なぜあなたは「忙しい」のか? – 前編 –
2007年05月15日
9割の会社が消滅する
10年間で1割――これは企業が存続する割合を指します。一般的に言われるのが、10年を経て、生き残る企業はせいぜい全体の1割。残り9割は消滅の運命をたどるというわけです。企業社会における生存競争はかくも厳しいのです。
そのなかでも、ヒト、モノ、カネ、すべての経営資源が乏しい中小企業は経営基盤が脆弱。取引先1社の損失が命取りになる可能性があります。よって、日々、経営基盤を強くするための努力が欠かせません。
しかし、現実はどうでしょうか。大半の中小企業の経営者は、会社においてひとり何役もこなさなければなりません。日々の仕事、ルーティンワークをこなすだけで精一杯という人が多いでしょう。新しい顧客を開拓する、基幹となる事業を確立する、自社しかない強みを伸ばしていく――経営基盤を強固なものにするための取り組みを実施できているか。そうでない人が大半かもしれません。
効率が上がらない3つの原因
「時間がなくてムリ…」と言っていては、ジリ貧です。「現状うまく行っているから大丈夫」という人でも、遅かれ早かれ消滅組の9割に入ることは必至でしょう。
負担を軽減するために、人を雇うこともままならない。ならば、残された道は「日常の行動の効率を上げる」ことです。経営資源が乏しく、かつ経営基盤が弱い中小企業にとって、効率を上げる=生き残る術のひとつなのです。
「効率の重要性はわかっている。でもうまくいかない」。そんな人は、何が効率アップの障壁になっているのでしょうか。代表的な3つの要因を挙げてみましょう。
1. 過去の慣習、形骸化した業務にとらわれている。
例えば伝票。
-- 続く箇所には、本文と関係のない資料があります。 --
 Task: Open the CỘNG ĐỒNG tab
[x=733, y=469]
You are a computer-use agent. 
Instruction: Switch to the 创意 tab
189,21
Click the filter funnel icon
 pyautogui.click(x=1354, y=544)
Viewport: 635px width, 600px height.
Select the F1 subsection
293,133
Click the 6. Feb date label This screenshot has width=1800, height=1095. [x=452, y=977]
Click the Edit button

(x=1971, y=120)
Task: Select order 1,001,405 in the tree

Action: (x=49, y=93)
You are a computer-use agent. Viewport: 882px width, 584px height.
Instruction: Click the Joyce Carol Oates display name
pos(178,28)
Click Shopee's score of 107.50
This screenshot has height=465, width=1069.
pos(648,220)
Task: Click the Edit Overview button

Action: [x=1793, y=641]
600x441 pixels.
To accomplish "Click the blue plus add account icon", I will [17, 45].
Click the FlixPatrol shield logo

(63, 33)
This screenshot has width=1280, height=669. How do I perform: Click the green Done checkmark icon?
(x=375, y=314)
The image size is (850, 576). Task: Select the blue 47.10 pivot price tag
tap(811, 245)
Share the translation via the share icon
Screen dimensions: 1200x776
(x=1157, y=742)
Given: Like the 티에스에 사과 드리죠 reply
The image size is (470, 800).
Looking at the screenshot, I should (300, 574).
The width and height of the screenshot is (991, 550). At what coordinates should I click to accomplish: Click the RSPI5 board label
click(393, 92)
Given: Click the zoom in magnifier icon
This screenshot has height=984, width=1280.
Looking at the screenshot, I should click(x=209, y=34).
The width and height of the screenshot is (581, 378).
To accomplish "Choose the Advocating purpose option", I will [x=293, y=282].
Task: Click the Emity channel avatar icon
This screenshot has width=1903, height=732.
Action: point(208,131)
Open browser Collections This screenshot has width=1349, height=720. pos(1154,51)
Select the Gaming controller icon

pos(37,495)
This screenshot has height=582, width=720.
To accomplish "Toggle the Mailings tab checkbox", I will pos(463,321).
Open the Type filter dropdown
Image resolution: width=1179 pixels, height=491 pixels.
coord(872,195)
以前なら、伝票を起こす作業は必須でした。しかし、いまやパソコンがある時代。必ずしも必要な作業でないのに、慣習として続けている会社もかなりあるようです。私の顧客には、領収書から、直接パソコンに入力するよう勧めています。
2. 経営者がすべての業務を背負い込む
どんな単純作業でも自分がやらねば気がすまない人がいます。しかし、コストを考えると非常に無駄。本当に自分しかできない業務なのか、検討してみてください。権限委譲をすることで、従業員のモチベーションもアップ。そんな副産物もついてくるかもしれません。
3. 経営者がワーカホリックタイプ
「忙しい」ことが何よりも好きという経営者がいます。必要な仕事ならいいですが、意味なく会議や打ち合わせを実施。深夜まで従業員をつき合わせるようなことはしていないでしょうか。本当にできる社員は嫌気がさし、辞めていくはず。残るのは、社長の右に倣えのイエスマンばかりという結果になります。
いかがでしょう。上記3点に心当たりはないでしょうか。